### BRIEF 1
Answer these questions from the passage on dieting:
(a) In which city was the restaurant menu that carried the remark about calories?
(b) Which company does the passage use as its example of the dieting industry?
(c) What does the passage say is the only thing most people can think about for any length of time while they are on a diet?
### BRIEF 2
Continue the passage on dieting after its final sentence.

### PASSAGE
“We kindly remind you that calories are for eating not counting.” ~ from the bottom of a restaurant menu in Oslo.
Dieting doesn’t work. The entire existence of the dieting industry is a testament to that. Take Weight Watchers for example. Weight Watchers has built a multi-million dollar business on the understanding that while you follow their programs you will lose weight, but once you stop with the strict points counting, and the weekly weigh-ins, and the meetings, you will be unable to sustain your ideal weight. So, soon you’ll be back once again, paying them once again, because, well, it worked for you last time didn’t it?
Well, actually, no, it didn’t.
If it had worked you’d never need to go on another diet again.
Dieting the way most people do it is just a money-making scam. This is because the entire mindset of ‘being on a diet’ is counterproductive to maintaining your desired weight.
This is because while they’re ‘on a diet’ the only thing that most people are able to think about for any length of time is food.
They think about the food they can have, and planning their meals to make sure they’re in keeping with the diet plan. They think of all the foods that they’d like to eat but can’t because they’re dieting.

### EXERCISE DATA
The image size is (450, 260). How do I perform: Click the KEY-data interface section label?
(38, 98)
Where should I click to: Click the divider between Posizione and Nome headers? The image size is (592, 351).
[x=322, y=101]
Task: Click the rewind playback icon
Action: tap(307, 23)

### YOUR RESPONSE 1
(a) Oslo
(b) Weight Watchers
(c) Food

### YOUR RESPONSE 2
They feel guilty about the brownie that they ate because someone at work baked it for them. It would have but rude not to eat it, but at the same time they feel weak for not sticking to the programme.
They think about how much they really want to be able to eat the thing that their friend is having but can’t because they’re dieting.
And so on.
You might as well admit to it, I know I’m not the only one.
When I listen to the women at work, who spend most of their lives on diet plans, I notice that it also dominates their conversation. They’re always talking about what food they’ve been eating, comparing notes on different dieting regimes, considering what adjustments they should make in their eating patterns for having ‘slipped up’ and eaten a cupcake over the weekend.
And all the while they’re talking about food, they’re thinking about food.
And all the time they’re thinking about food, they’re making their bodies want more food.
They’re just setting themselves up for failure.
There’s only one sure-fire way that I’ve found to stick to an eating pattern that allows you to either lose weight or maintain your figure at a size 6, 8, 10, 12* or whatever your ideal is. And that’s to stop thinking about food.
That’s it. That’s all there is too it.
Just don’t think about food.
Just go out and get on with doing something else instead.
And make sure you walk there if it’s at all possible. That’s where reducing your carbon footprint comes in.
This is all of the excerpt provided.